4. Musuh baru (?)

63 3 2
                                    

Teresa Pov

Aku menghampiri kakak kelas menyebalkan itu. Sudah terlihat jelas diwajahnya bahwa ia bukan gadis baik baik. Dia baru SMA tapi penampilannya? Udah kaya emak emak yang lagi arisan.

"Kenapa kak?" Ujarku datar.

"Bengong mulu lo. Beliin minum buat gue sana!" Kening ku berkerut. Kakak kelas ini ngajak ribut ya? Berani banget nyuruh seorang Teresa Hardinka?

"Maaf ya kakak kelas, saya bukan babu kakak. Jadi kalau mau minum, silahkan beli sendiri." Aku sengaja menekankan kata kakak kelas. Enak saja dia nyuruh nyuruh.

"Apa? Lo berani nentang gue? Lu tuh cuma anak baru ya! Jadi lebih baik lo dengerin gue" Dua tangannya ia simpan didepan dada. Berlaku seperti bos, bukan berarti kau pantas dan bisa jadi bos. Kakak kelas seperti dia akan mudah ku kalahkan dalam olimpiade fisika atau matematika.

"Saya enggak mau. Kakak ga bisa nyuruh saya seenaknya." Aku menantangnya. Ia maju kedepan hingga ia berada tepat dihadapan wajahku.

"Siapa sih nama lo? Berani banget sama gue? Lo tau ga gue siapa?! Gue ini wakil ketua osis!" Aku memandangnya dari kepala sampai kaki.

"Nama saya Teresa. Kakak wakil ketua osis? Kok ga pantes?" Aku tidak takut sama dia, sekali pun dia wakil presiden juga aku ga bakal takut. Aku cuma takut sama Tuhan.

Dia mengumpat pelan, tapi aku masih bisa mendengarnya. "Oh, jadi elo yang namanya Teresa? Katanya lo cantik? Mana buktinya lo cantik, Teresa Farania?" Hah? Ngelantur lagi nih kakak kelas? Sejak kapan aku ganti nama? Akte ku diganti?

"Saya bu-"

"Halah, ga usah banyak bacot! Gue tau segalanya tentang lo! Lo itu gadis murahan! Katanya lo cantik?! Kok kaya kutu buku gini?" Ini orang kesambet apa sih? Emang kalau namaku Teresa, udah pasti Teresa Farania? Dasar gila. Dan apa dia bilang? Gadis murahan? Ga salah tuh? Kaca mana kaca.

"Ga gue sangka. Dirga bisa ngehianatin gue cuma demi lo? Dih, jijik." Dirga? Hello.. aku aja ga kenal siapa Dirga. Aku melirik kebelakang dari sudut mataku, ada sosok gadis berambut merah dan tiga temannya yang sedang tertawa. Aku yakin, itu Teresa yang kakak kelas aneh ini maksud.

"Maaf ya, tapi sepertinya anda salah orang. Nama saya memang Teresa. Tapi saya Teresa Hardinka. Saya yang menerima beasiswa utama untuk sekolah disini." Sudah terlihat jelas, raut wajahnya berubah. Percampuran antara malu dan kaget.

"Oh, kamu Teresa Hardinka ya? Kamu dipanggil sama kepala sekolah. Ayo, ikut aku." Salah satu teman kakak kelas pemarah itu mengajakku untuk ke ruang kepala sekolah. Wakil ketua osis itu cuma melongo sambil pura pura ga tau apa yang tadi terjadi. Aku pastikan dia malu besar.

"Maafin Michelle ya, dia emang gitu. Oh, ya kenalin. Aku Firma."

"Aku Tere, kak."

"Ga usah manggil kakak. Panggil nama aja" baik amat sih. Ga kaya si Michelle - Michelle itu tuh.

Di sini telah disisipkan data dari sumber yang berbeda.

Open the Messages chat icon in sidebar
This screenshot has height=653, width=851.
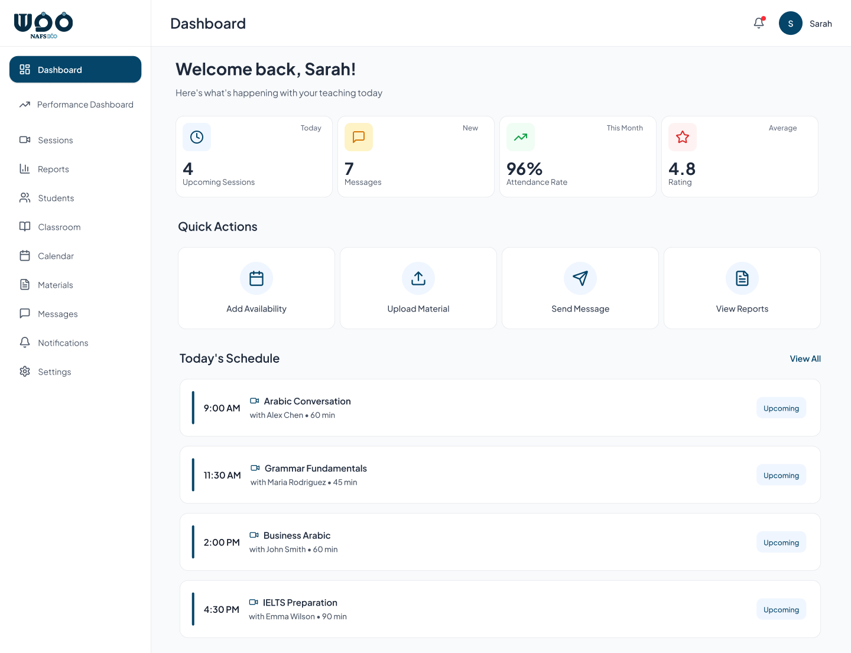tap(25, 313)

"Nah udah sampe, kamu masuk aja ya. Kakak tungguin kok." Aku tersenyum sekilas lalu masuk kedalam. Didalam pak Hardi menyambutku. Ia sangat senang karena bisa menerima murid seperti aku disekolah ini.

Setelah beberapa saat berbincang dengan pak hardi selaku kepala sekolah, aku keluar dari sana. Katanya kak Firma nungguin? Lah ini mana? Eh, siapa tuh? Itu kakak kelas nyebelin yang tadi kan? Ada cowo disampingnya. Kayanya itu pacar dia. Ckckck, aku kasihan sama cowo itu.

"Tere? Udah nunggu lama ya? Maaf ya, tadi aku keruangan Ardy untuk ngasih berkas."

"Gapapa kok, Fir. Ardy itu siapa? Pacar ya?" Aku menggodanya.